Source: Philip Madrzyk
Employers can gain access to organizational tools that support consistent management practices across teams and locations. The platform organizes staff structures through tiered permissions, owners, administrators, managers, and employees, in order to keep reviews and evaluations flowing through appropriate channels.
The system also helps standardize expectations. Each role within a business can be assigned a clear set of criteria drawn from a list of 52 evaluation metrics, each defined within the platform so that employees and managers share a common understanding of what performance standards mean. According to iRatio, it helps AI make it possible to structure proof at scale.
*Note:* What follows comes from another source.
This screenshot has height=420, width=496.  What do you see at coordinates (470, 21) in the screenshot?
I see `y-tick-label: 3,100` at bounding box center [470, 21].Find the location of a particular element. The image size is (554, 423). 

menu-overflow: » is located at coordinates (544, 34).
Madrzyk believes that clarity benefits both sides of the workplace equation. “Employees know what’s expected of them, and employers can see where strengths, weaknesses, or conflicts might exist,” iRatio explains. “If someone excels in one environment but struggles under a certain manager, the data helps identify that.”
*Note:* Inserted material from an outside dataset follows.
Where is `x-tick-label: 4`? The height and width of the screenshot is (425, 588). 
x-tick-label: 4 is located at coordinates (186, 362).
Accessibility also plays a central role in the platform’s design. iRatio is available globally through iOS, Android, and web platforms, with multilingual support that includes languages such as French, Spanish, German, Arabic, and Polish. Madrzyk highlights that employees can sign up and maintain their professional profiles free of charge, while businesses can access additional features through a low-cost verification model based on the number of employees.
In the upcoming years, the company plans to introduce expanded hiring capabilities that allow employers to post job opportunities and receive applications directly through verified iRatio profiles. In that environment, candidates would appear ranked by their work ratios and documented performance histories, allowing hiring managers to evaluate applicants using proven track records.
Madrzyk envisions the concept becoming widely recognized across industries. “I want ‘work ratio’ to become a household phrase,” he says. “If someone asks what your work ratio is, people will know exactly what that means.” With that vision in mind, iRatio positions itself as a new layer of accountability and opportunity in the future of work.